The Jasmine Throne by Tasha Suri. Oh I loved this. Set in a fantasy world based on India, a disgraced princess is jailed by her emperor brother at a cursed former temple, left to wither away. A servant girl (with magic) who survived the massacre at that same temple years ago is drafted into the princess' service. Together they'll bring down a empire. Finished it in two days, immediately bought the sequel. Love me some morally grey lesbians. Gay and great.
The Oleander Sword by Tasha Suri. This one hurt so good. Picks up a few months after the end of The Jasmine Throne, with our morally-grey lesbians still in power and still in love and still unable to be together due to politics and also magic. Malini is on her path to depose her brother and become empress, Priya is struggling to understand what her magic can really do and what it will cost. The old gods are coming back and they want their pound of flesh.

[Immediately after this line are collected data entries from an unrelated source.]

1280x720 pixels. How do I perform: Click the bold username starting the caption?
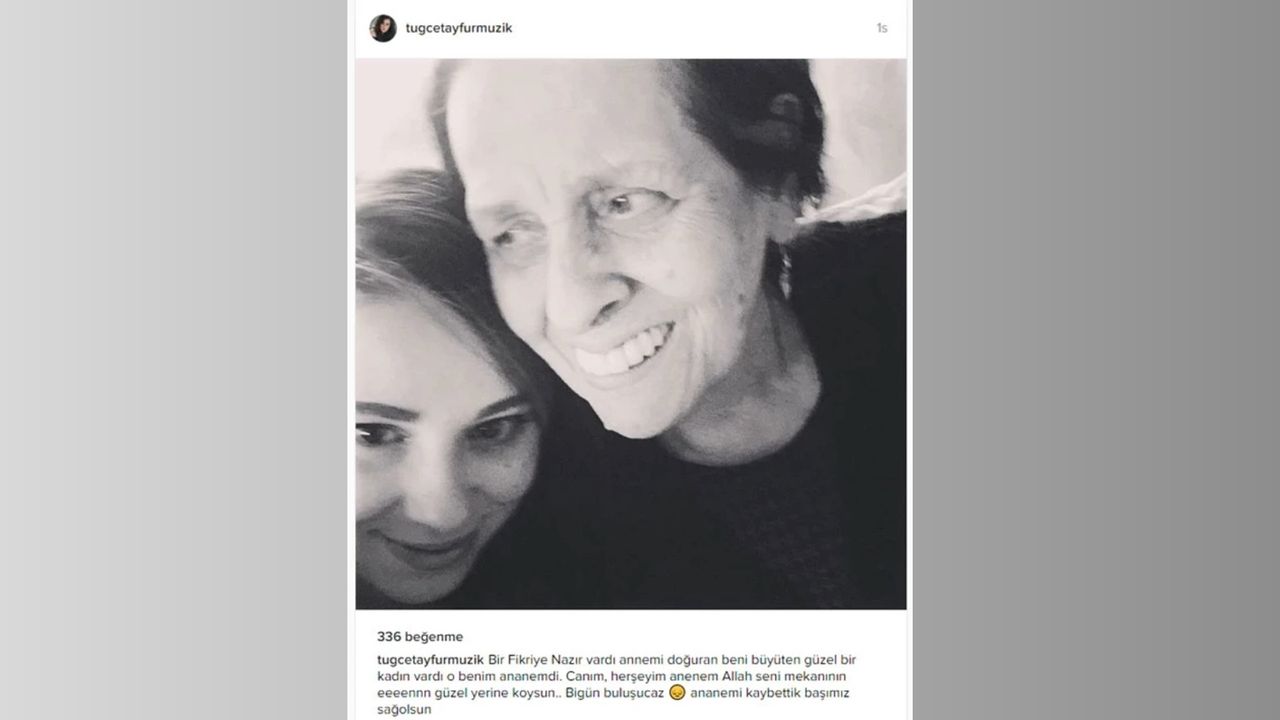430,661
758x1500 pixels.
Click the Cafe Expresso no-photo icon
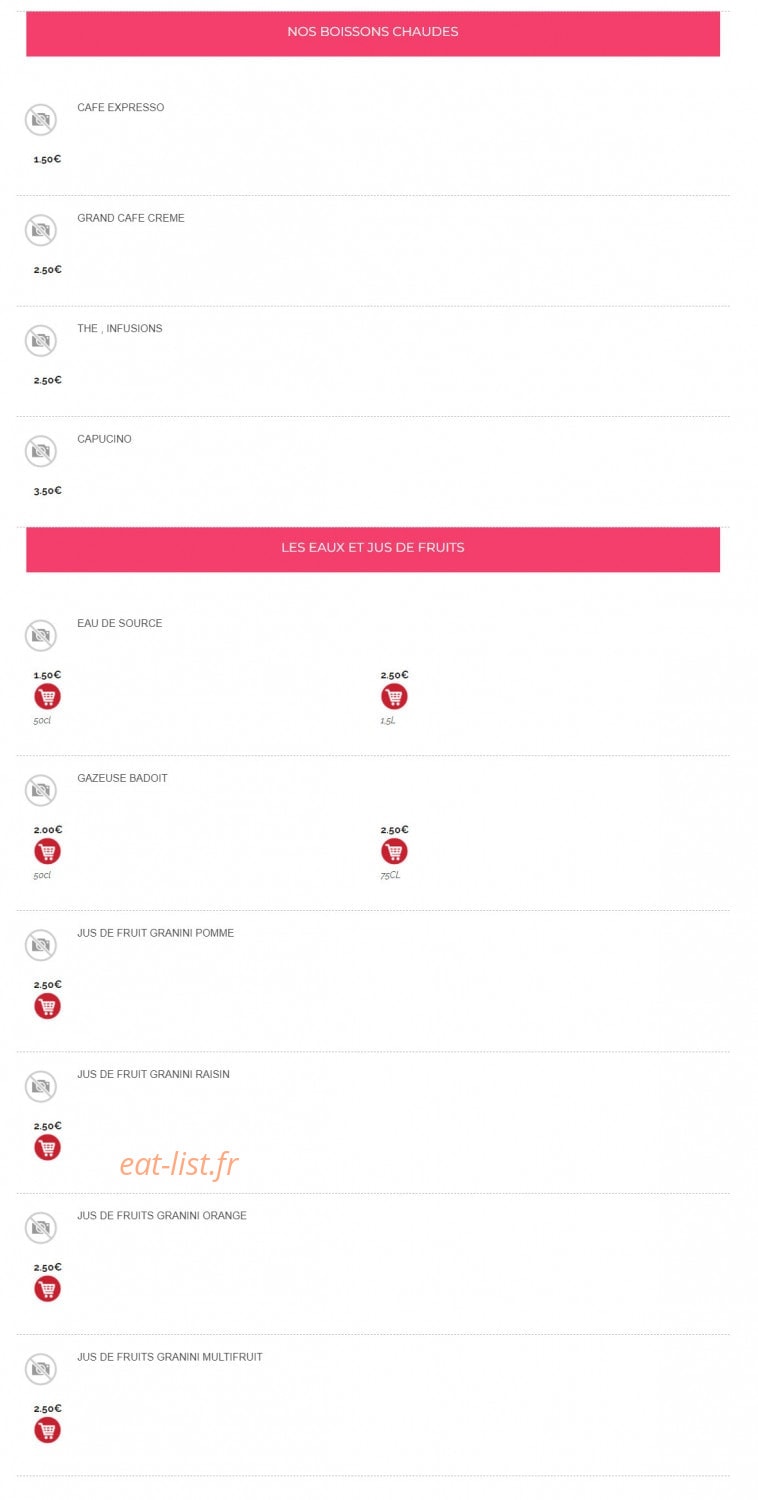[41, 120]
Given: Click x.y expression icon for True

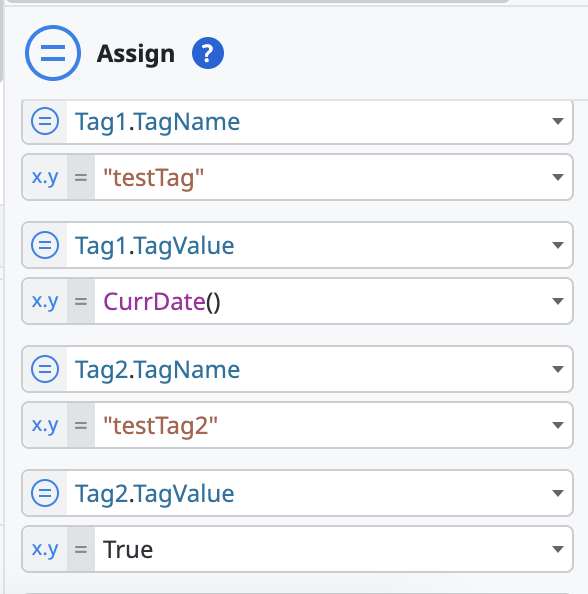Looking at the screenshot, I should (45, 549).
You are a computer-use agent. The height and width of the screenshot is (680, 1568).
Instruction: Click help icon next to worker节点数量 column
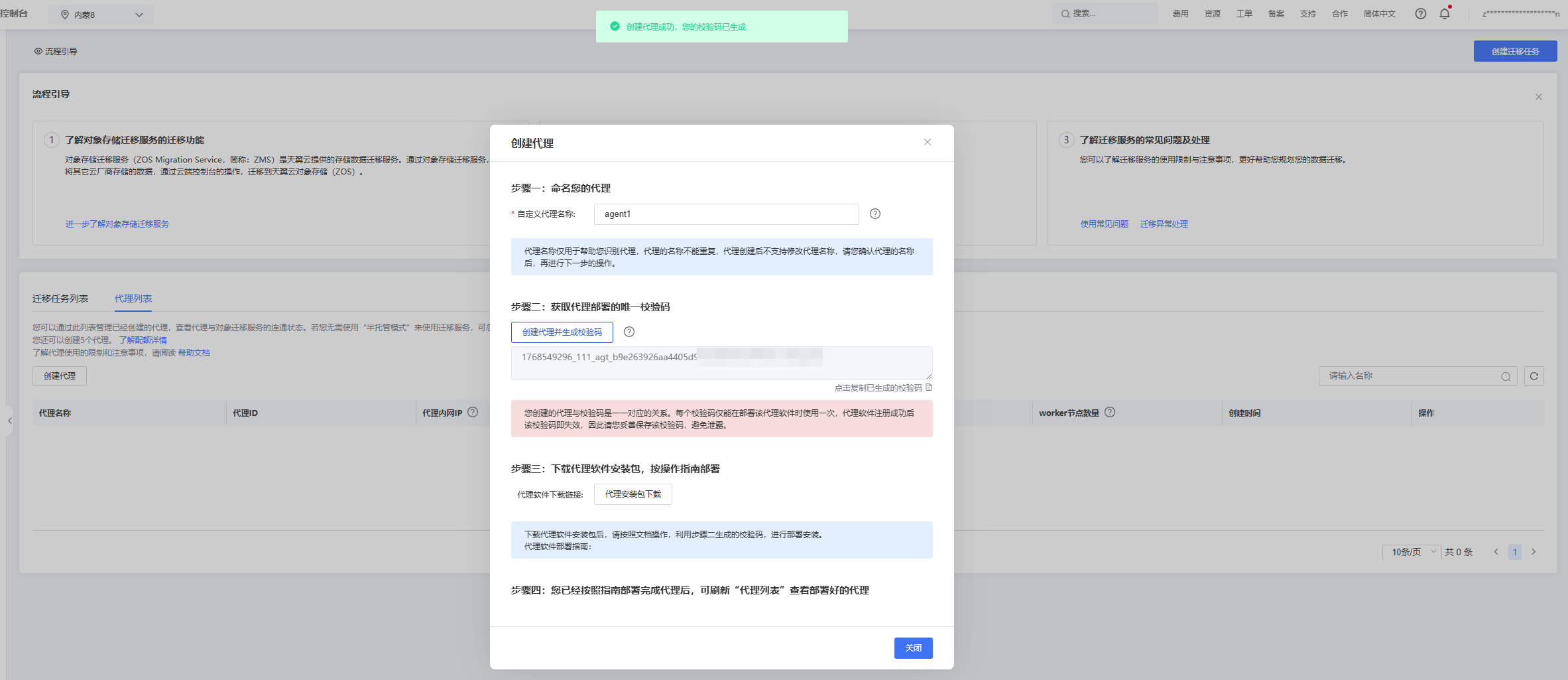tap(1110, 412)
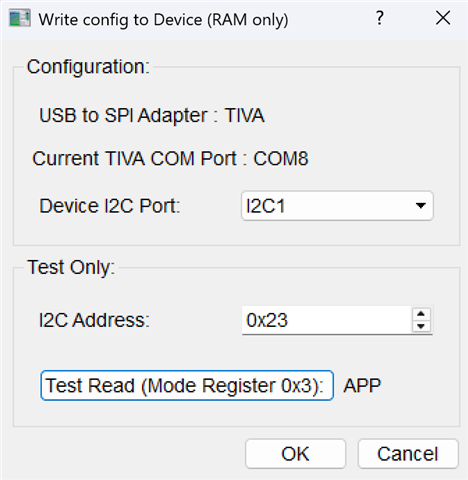The width and height of the screenshot is (468, 480).
Task: Confirm the dialog with OK
Action: point(295,454)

Eagerly anticipating the final installment.
Red Sister by Mark Lawrence. I tore through this book in literally 24 hours because I just couldn't stop reading it. I then immediately went out and bought the next two in the trilogy bc my library didn't carry them. Holy shit this was awesome. A peasant girl is taken from the gallows to study as a novice in a convent that trains warriors, assassins, and witches (she's fairly young in this first novel, so not a lot of romance, but it's very obvious that a bunch of these nuns are gay as hell, including the main character). I'll just leave the first sentence of the book here: "It is important, when killing a nun, to ensure that you bring an army of sufficient size."
Grey Sister by Mark Lawrence. I started reading this literally 5 minutes after finishing the first one. Just found family feelings all over the place. A girl who thinks she's a monster and all the people who love her. Also lots of political intrigue and violence and dashing rescues and scheming and also gay nuns. Fantastic.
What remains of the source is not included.